## EXTRACT TO READ
The interior of Tripolitania rose in revolt from the first weeks and the Italian soldiers were quickly defeated by the local Muslims (supported by Turkish officers), as happened in Shar al-Shatt.

The IV Battalion of the 11th Bersaglieri Regiment of Colonel Gustavo Fara had been positioned at the small oasis village as part of the defenses of Tripoli. On 23 October, the force of about 500 Italian soldiers came under attack from the Turks and Arabs and was quickly overrun and decimated. Approximately 290 'bersaglieri' who survived the initial assault surrendered to the jihadists in the local cemetery, but all were tortured and killed.

## EXERCISE DATA

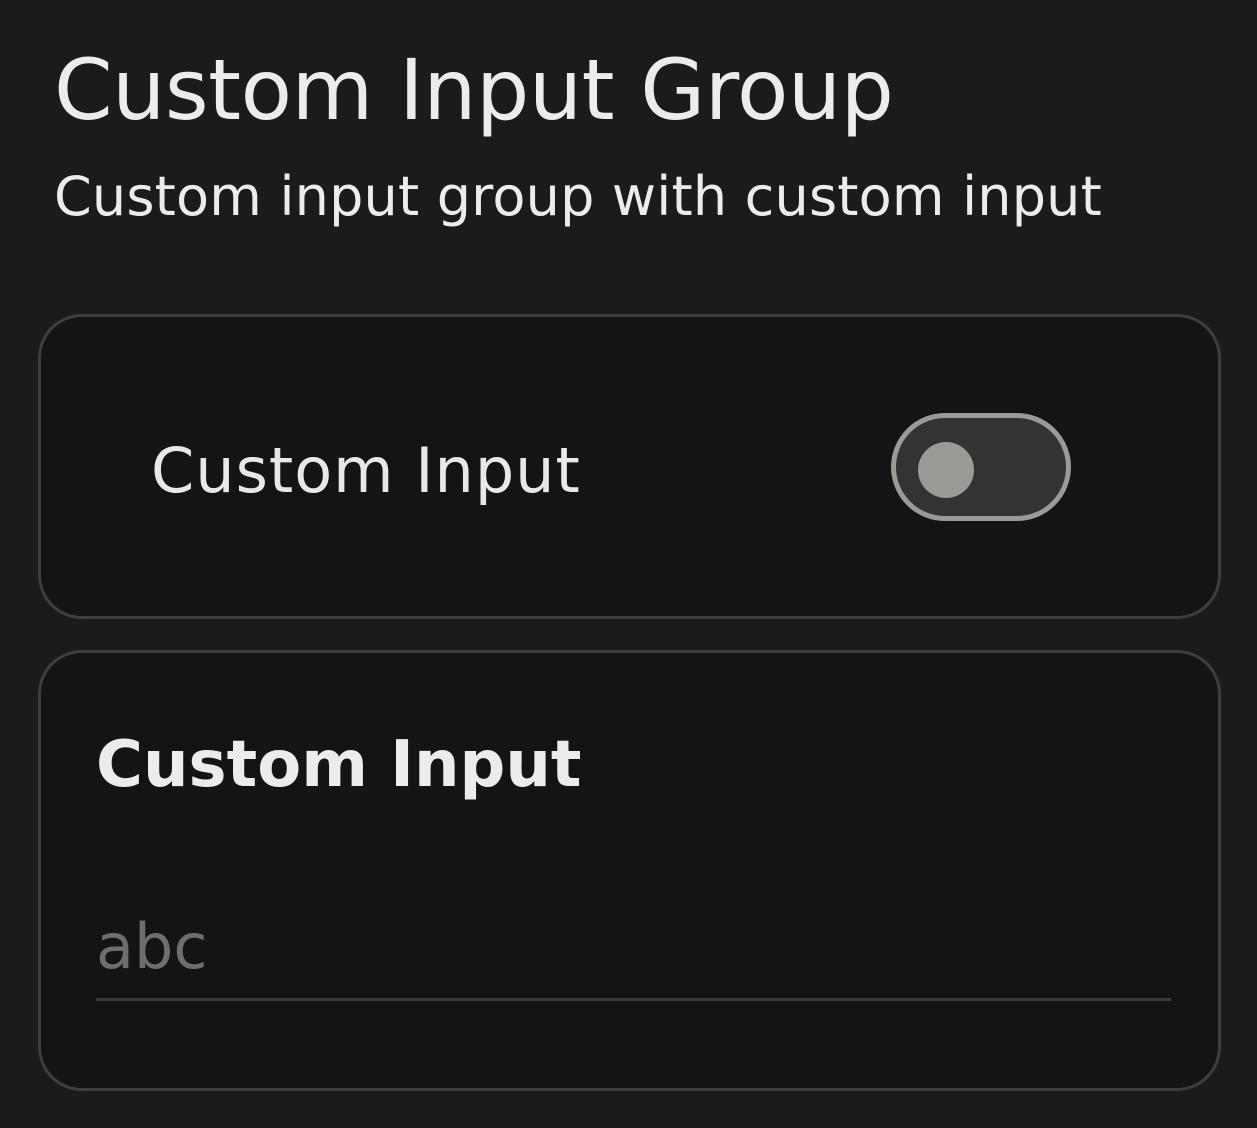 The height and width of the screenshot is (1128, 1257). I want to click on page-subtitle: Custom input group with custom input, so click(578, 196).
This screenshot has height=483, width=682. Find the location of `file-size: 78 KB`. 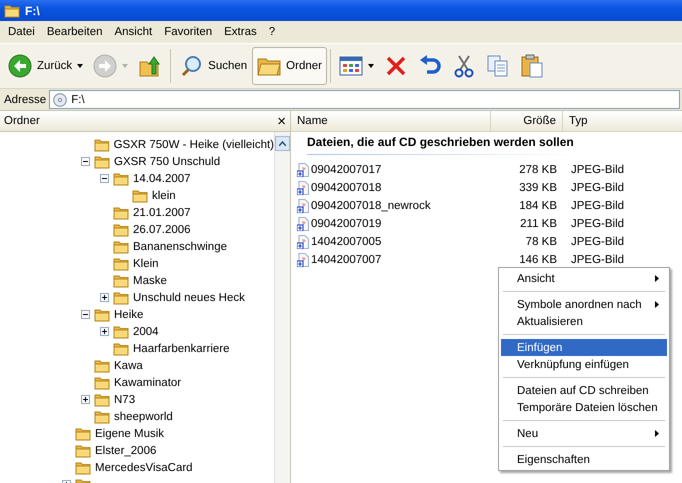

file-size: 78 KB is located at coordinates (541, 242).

## DESCRIPTION OF THE TASK
In the text about the revolt in Tripolitania, which unit had been positioned at the small oasis village as part of the defenses of Tripoli?

## ANSWER TO THE EXERCISE
The IV Battalion of the 11th Bersaglieri Regiment of Colonel Gustavo Fara.